You are viewing a plain text version of this content. The canonical link for it is here.
Posted to user@spark.apache.org by chris snow <ch...@gmail.com> on 2018/01/18 11:13:31 UTC

Structured Streaming with Kafka seems to be losing config options

I'm trying to connect spark 2.2 structured streaming to a kafka broker that
has sasl enabled.  My spark script:


/////
import org.apache.spark.sql.functions._
import org.apache.spark.sql.SparkSession

val spark =
SparkSession.builder.appName("StreamingRetailTransactions").config("master",
"local").getOrCreate()

import spark.implicits._

val df = spark.readStream.
                format("kafka").
                option("kafka.bootstrap.servers", "localhost:9093").
                option("subscribe", "transactions_load").
                option("security.protocol", "SASL_PLAINTEXT").
                option("sasl.mechanism", "PLAIN").
                option("auto.offset.reset","earliest").
                option("group.id", System.currentTimeMillis).
                load()

val query = df.writeStream.format("console").start()
/////

If I step through the spark code with a debugger, I can see the options are
set against the DataStreamReader:

[image: Inline images 1]

However, at the point where the KafkaConsumer is created in the
SubscribeStrategy, the parameters are lost:

[image: Inline images 2]

Because these parameters are lost, spark is unable to connect to kafka (I
also see a bunch of sasl issues in the kafka log files).

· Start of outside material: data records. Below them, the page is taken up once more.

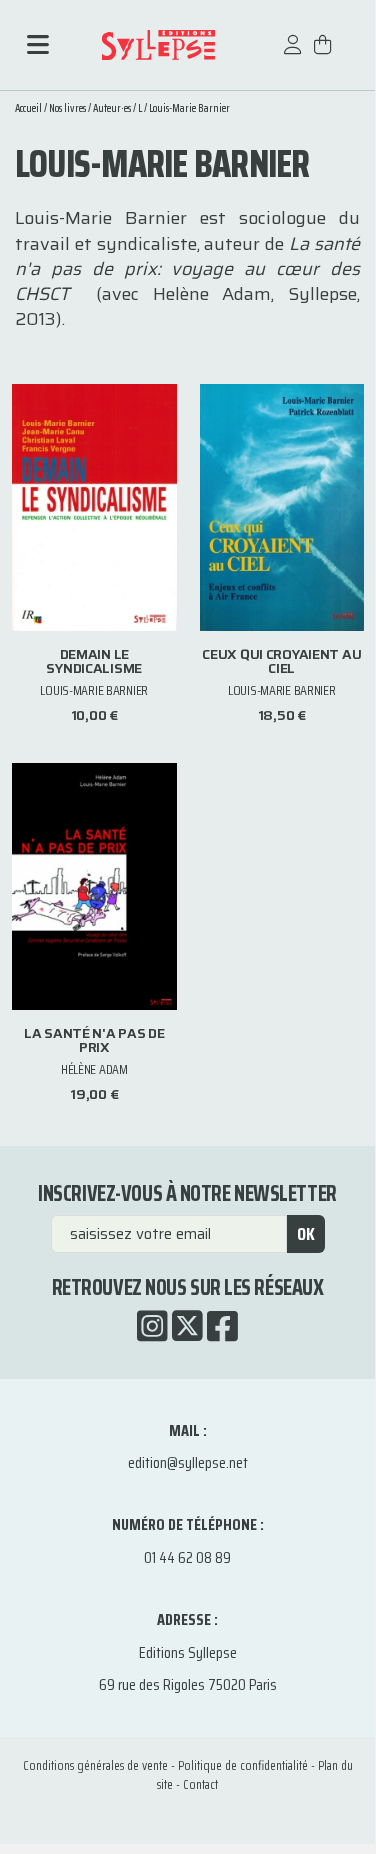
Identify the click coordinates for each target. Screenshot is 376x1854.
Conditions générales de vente (95, 1765)
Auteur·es (112, 108)
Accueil (28, 108)
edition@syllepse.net (188, 1462)
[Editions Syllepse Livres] (158, 45)
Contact (200, 1784)
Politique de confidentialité (243, 1765)
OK (306, 1234)
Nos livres (67, 108)
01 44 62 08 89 (187, 1557)
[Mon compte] (293, 54)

If I manually add the kafka parameters as per the code below, I am able to
connect over sasl:

/**
 * Subscribe to a fixed collection of topics.
 */
case class SubscribeStrategy(topics: Seq[String]) extends ConsumerStrategy {

  override def createConsumer(
      kafkaParams: ju.Map[String, Object]): Consumer[Array[Byte],
Array[Byte]] = {

    // Manually set lost sasl parameters

    kafkaParams.put("security.protocol", "SASL_PLAINTEXT")
    kafkaParams.put("sasl.mechanism", "PLAIN")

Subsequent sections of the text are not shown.